Before I go into the details of this post, I thought it would be useful to share a bit of background about myself:
I have always had an interest in technology, from a young age I spent a significant amount of time figuring out how computers work and identifying ways in which you could circumvent controls (I spent a lot of my evenings creating scripts to send to friends on MSN to open their CD drive or shut down their computer).
For many individuals from a South Asian background, there was always an emphasis on obtaining a career in finance or a health-related industry (Doctor, Dentist, Pharmacy, Accountant etc). I won't go into the details but I believe this was due to the job security, reward and social status within Asian communities. From what I have seen, over the past few years, this view has changed due to the success of individuals working within the technology & other sectors.
Whilst I was at school there were few opportunities to develop skills in this area and most of my 'IT' lessons comprised of creating databases in Microsoft Access or learning how to format a word document. I am pleased to see that the curriculum has changed and students are learning computer science from both school and websites such as Youtube, which have significantly increased access to knowledge. On top of this change, advancements in technology & how it's viewed has made it something that is 'cool' for kids to know rather than 'nerdy' - A good example of this are the recent Spiderman movies (yes I am a Marvel fan) where all the kids are into technology. I've noticed this a lot with my nephew who has started to learn to program in school.

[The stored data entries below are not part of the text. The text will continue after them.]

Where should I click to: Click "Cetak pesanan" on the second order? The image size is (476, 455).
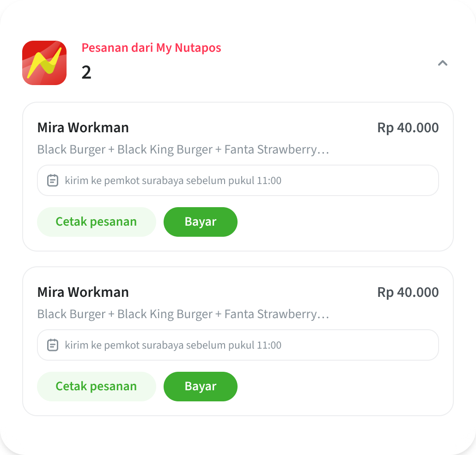pos(96,386)
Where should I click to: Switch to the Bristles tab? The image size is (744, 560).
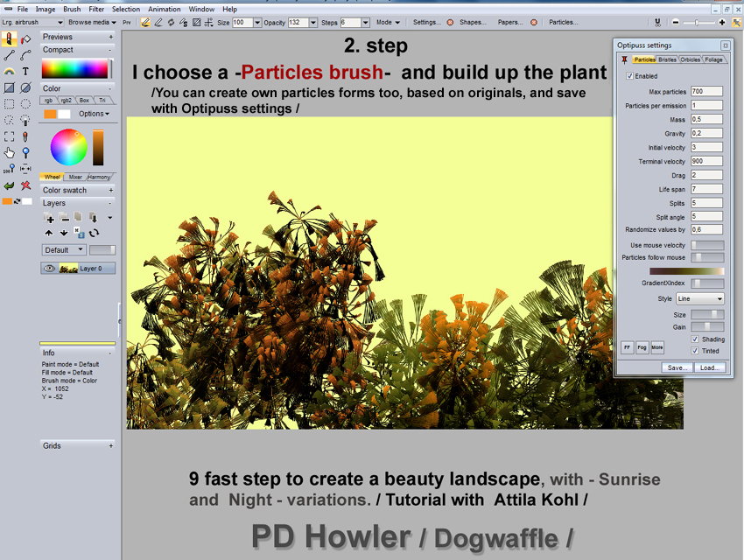click(x=668, y=60)
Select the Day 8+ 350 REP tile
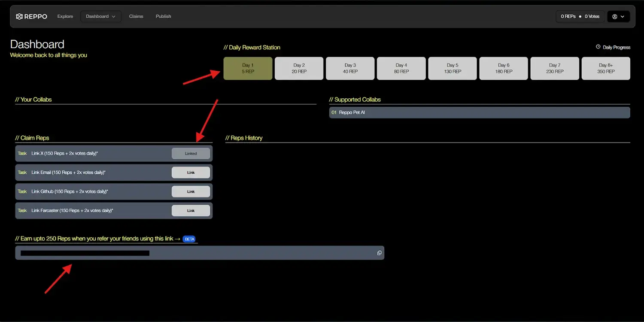The image size is (644, 322). pyautogui.click(x=606, y=68)
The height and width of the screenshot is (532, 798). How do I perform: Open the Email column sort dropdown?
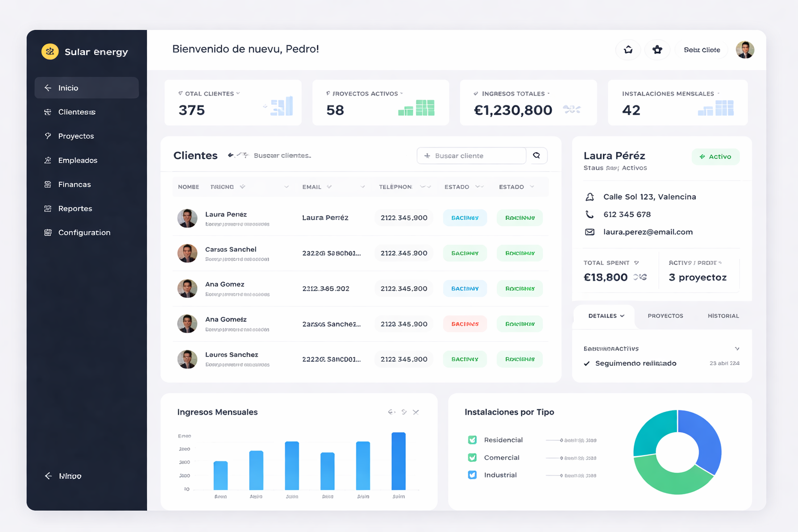coord(329,187)
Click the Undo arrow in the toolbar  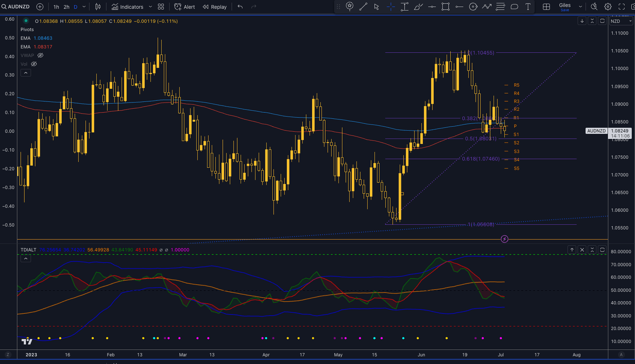point(239,7)
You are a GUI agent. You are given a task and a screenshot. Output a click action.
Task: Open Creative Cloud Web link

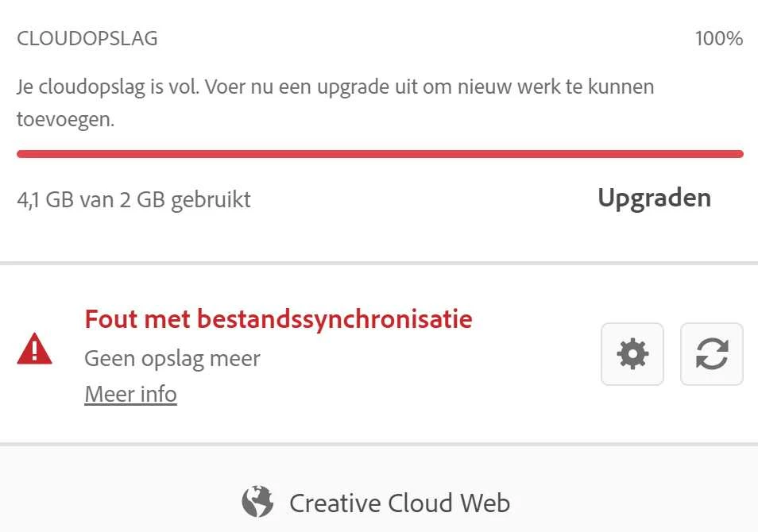376,503
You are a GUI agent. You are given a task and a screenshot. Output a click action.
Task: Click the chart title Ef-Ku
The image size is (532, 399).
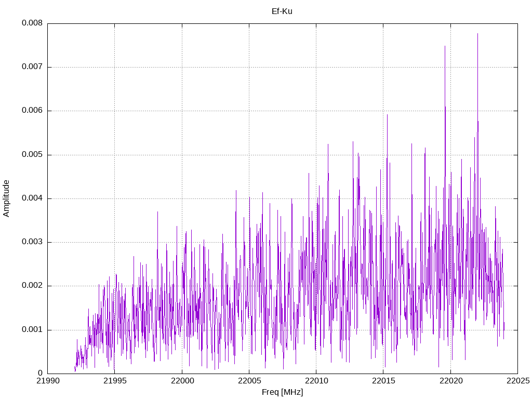(282, 11)
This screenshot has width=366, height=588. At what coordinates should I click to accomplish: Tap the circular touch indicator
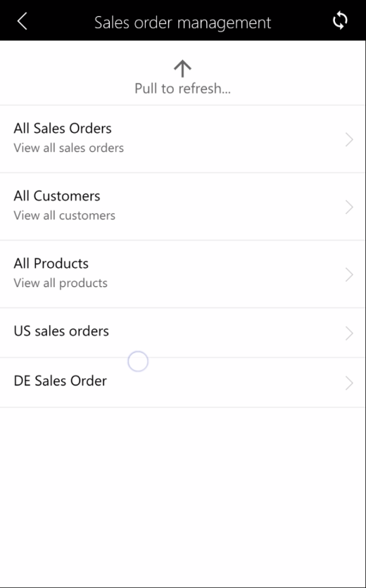[138, 361]
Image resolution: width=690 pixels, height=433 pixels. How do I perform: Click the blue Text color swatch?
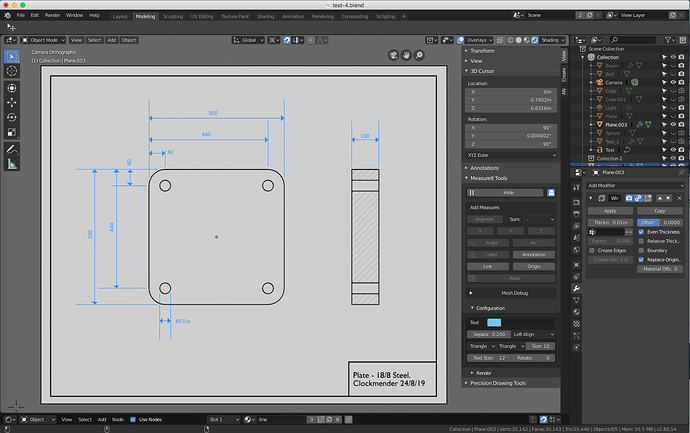pyautogui.click(x=494, y=322)
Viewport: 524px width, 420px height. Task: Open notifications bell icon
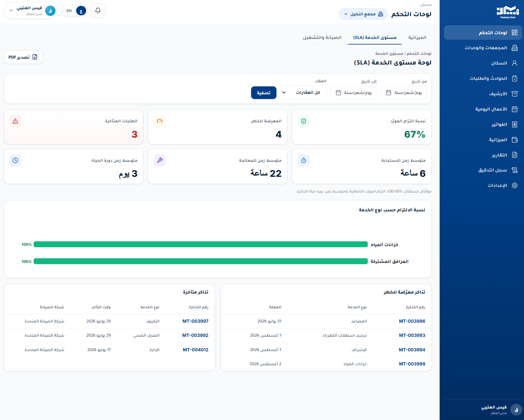pyautogui.click(x=98, y=11)
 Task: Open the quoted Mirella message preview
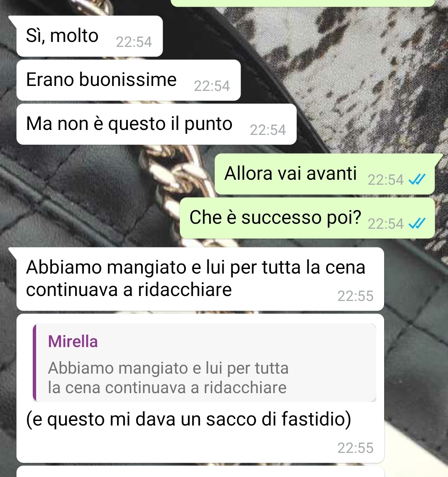pyautogui.click(x=205, y=362)
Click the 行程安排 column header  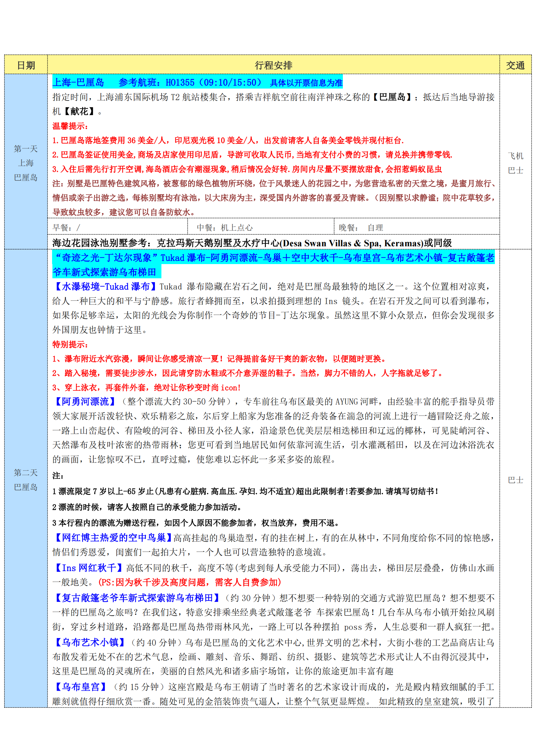(x=273, y=65)
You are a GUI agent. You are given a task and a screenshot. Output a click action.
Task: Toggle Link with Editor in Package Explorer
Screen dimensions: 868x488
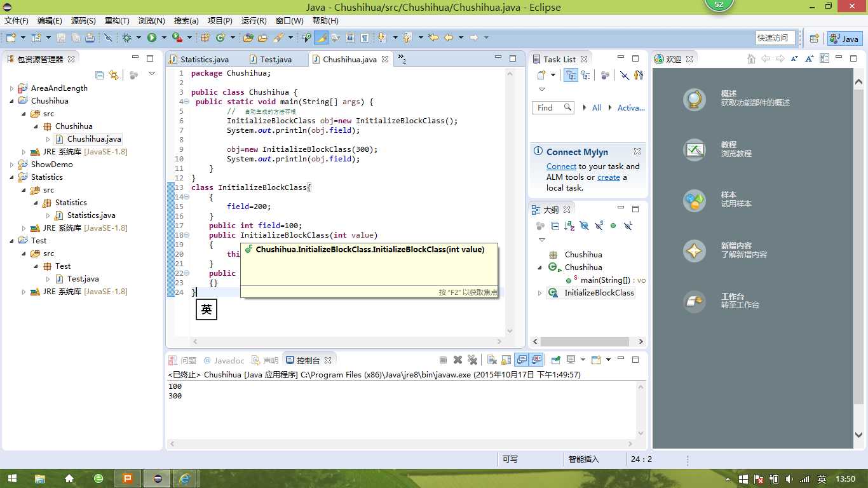114,75
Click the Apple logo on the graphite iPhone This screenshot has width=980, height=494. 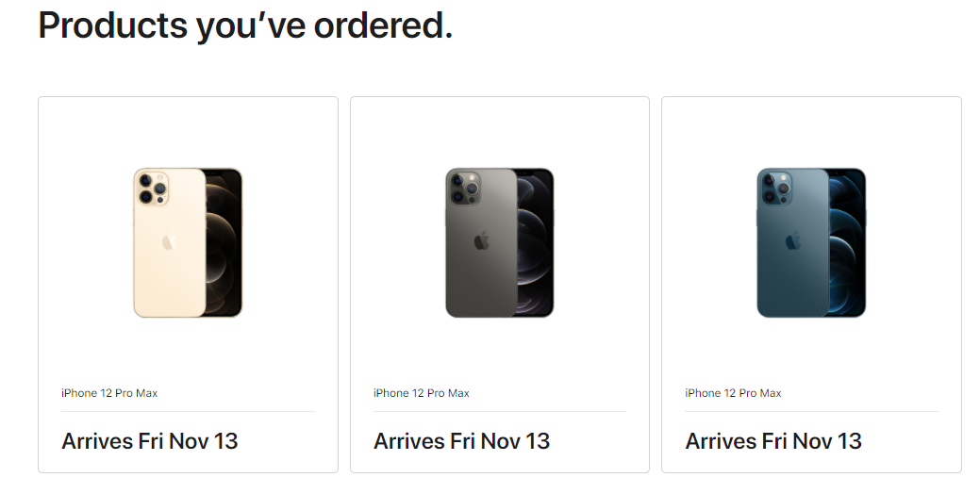[481, 240]
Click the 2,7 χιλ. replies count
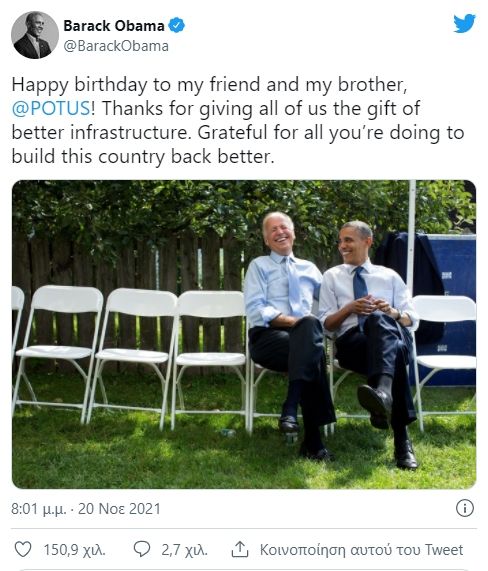Image resolution: width=488 pixels, height=571 pixels. coord(184,550)
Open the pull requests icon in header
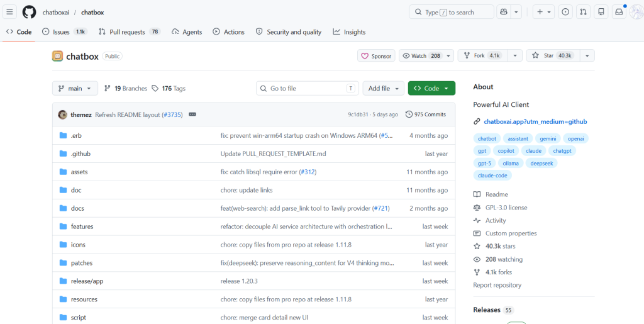 pyautogui.click(x=583, y=12)
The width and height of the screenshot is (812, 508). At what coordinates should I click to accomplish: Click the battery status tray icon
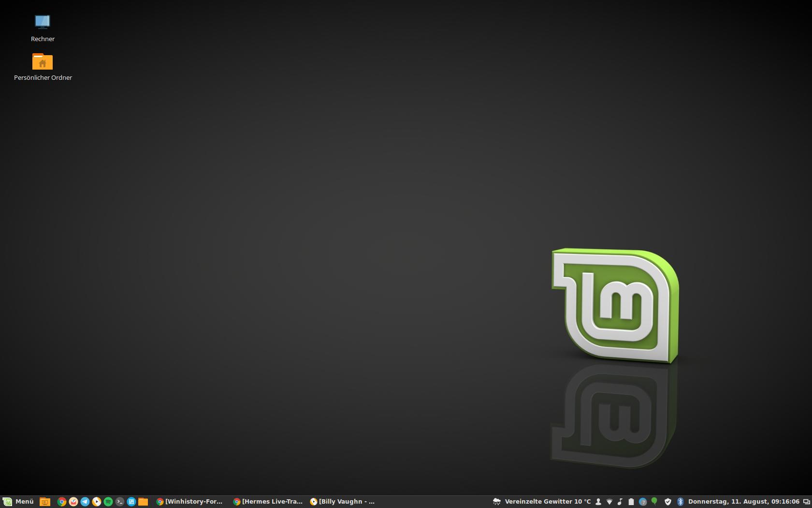[631, 502]
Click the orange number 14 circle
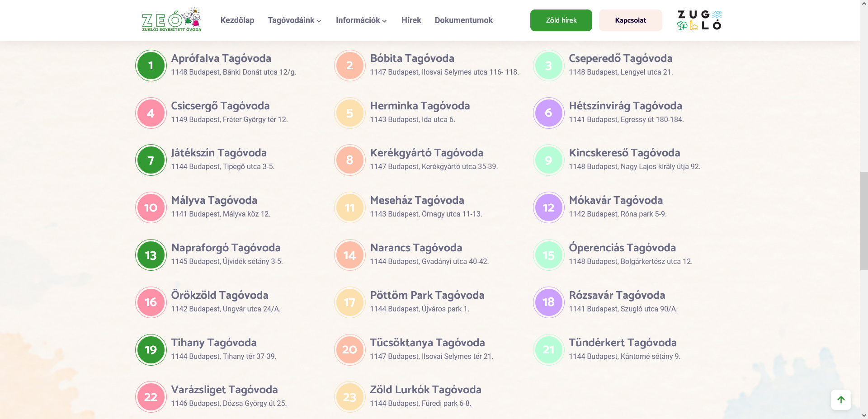This screenshot has width=868, height=419. 349,255
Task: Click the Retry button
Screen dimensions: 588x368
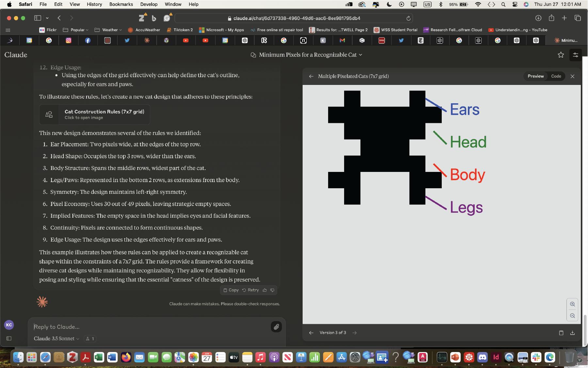Action: (250, 290)
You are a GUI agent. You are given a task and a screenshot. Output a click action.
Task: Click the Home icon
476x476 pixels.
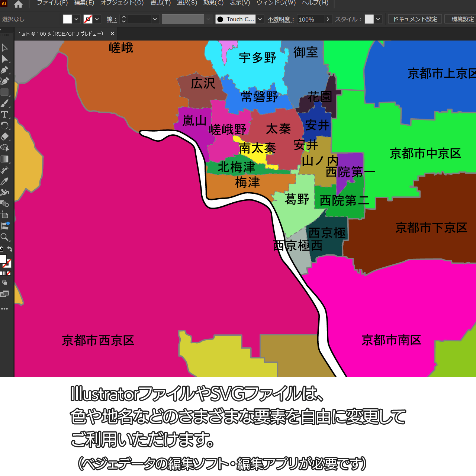coord(18,4)
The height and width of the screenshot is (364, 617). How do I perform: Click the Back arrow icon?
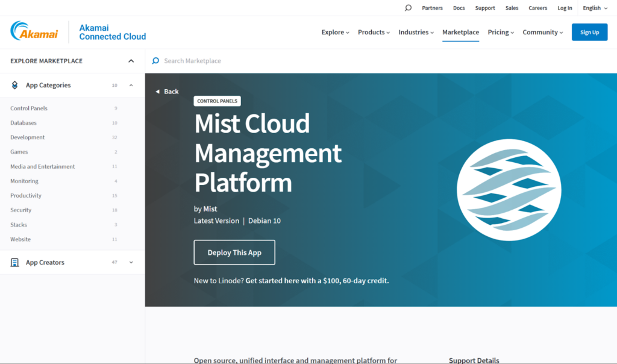158,92

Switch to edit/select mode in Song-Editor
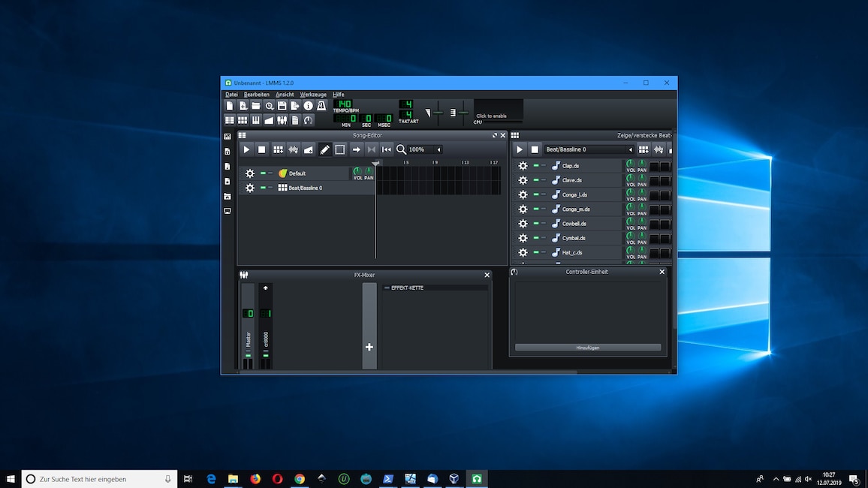coord(339,149)
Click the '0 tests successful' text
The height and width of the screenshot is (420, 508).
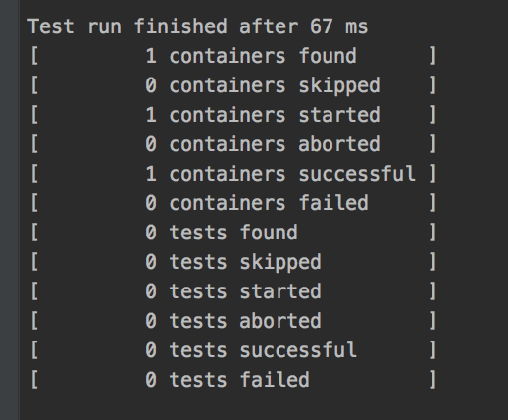(x=251, y=350)
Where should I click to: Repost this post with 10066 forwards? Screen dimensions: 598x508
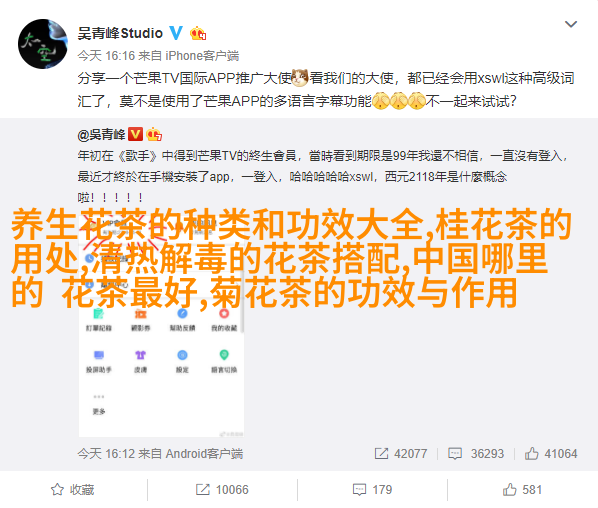tap(222, 489)
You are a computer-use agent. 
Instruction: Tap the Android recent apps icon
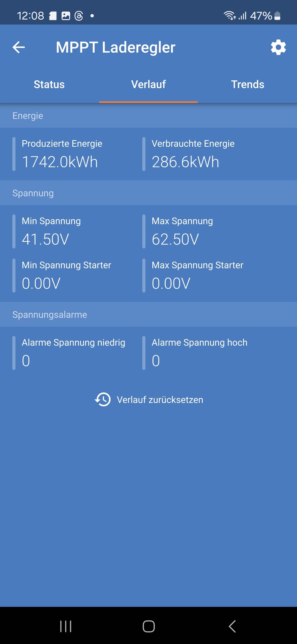tap(66, 626)
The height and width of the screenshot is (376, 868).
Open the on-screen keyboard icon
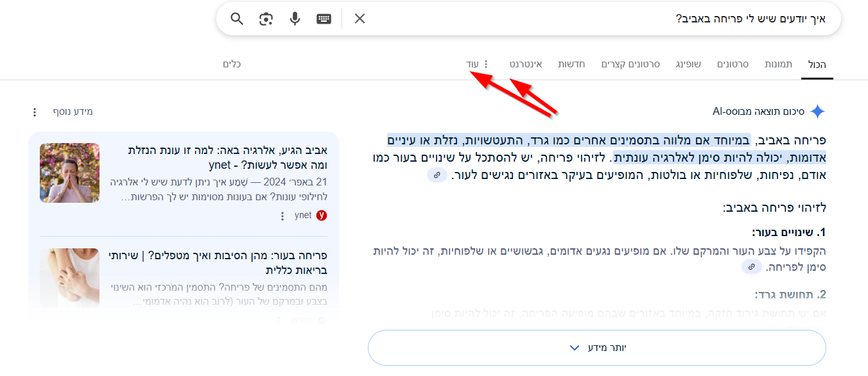[x=324, y=19]
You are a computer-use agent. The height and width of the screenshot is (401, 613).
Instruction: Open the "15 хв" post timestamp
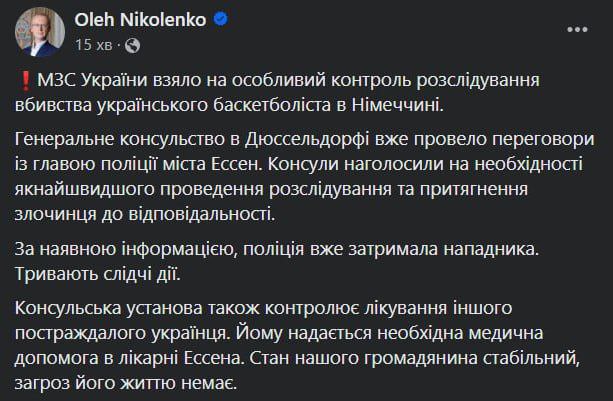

Due to the factors listed above, I ended up joining The University of Manchester to obtain a degree in Pharmacy.
By the time I was in the second year of my degree, I considered leaving multiple times to see what other opportunities/degrees I could go for, however, I was nearly two years in and didn't want to explain to people (my parents) that I had 'wasted' two years by taking a degree I had doubts about in the first place. (For students that may be in a similar position, I would encourage you to not think in the short term as I did but focus on the long term. I also want to point out that if you are getting close to the end of your degree and want to look at other career options, a lot of graduate scheme do not care about what subject your degree is in.)
During this time I discovered backtrack (now known as Kali Linux) and started spending more time learning about the features of the Metasploit framework, WI-FI cracking, social engineering and identifying web application vulnerabilities. Once I got to the point where I was sitting at the back of the lecture hall and learning about cybersecurity rather than the actual lecture, I knew this was the career path I wanted to go down.
Looking for a job in Cyber Security
I applied for a few jobs during my 3rd year in Pharmacy (Pharmacy in the UK is by default a Masters Course so you can leave after 3 years and obtain a degree in Pharmaceutical Sciences), however, most of my applications were unsuccessful due to a lack of experience.
I completed my degree in Pharmacy and my training year (pre-registration) before I started the job hunt again. Unfortunately, I was still unsuccessful, mainly due to my lack of understanding of the job market.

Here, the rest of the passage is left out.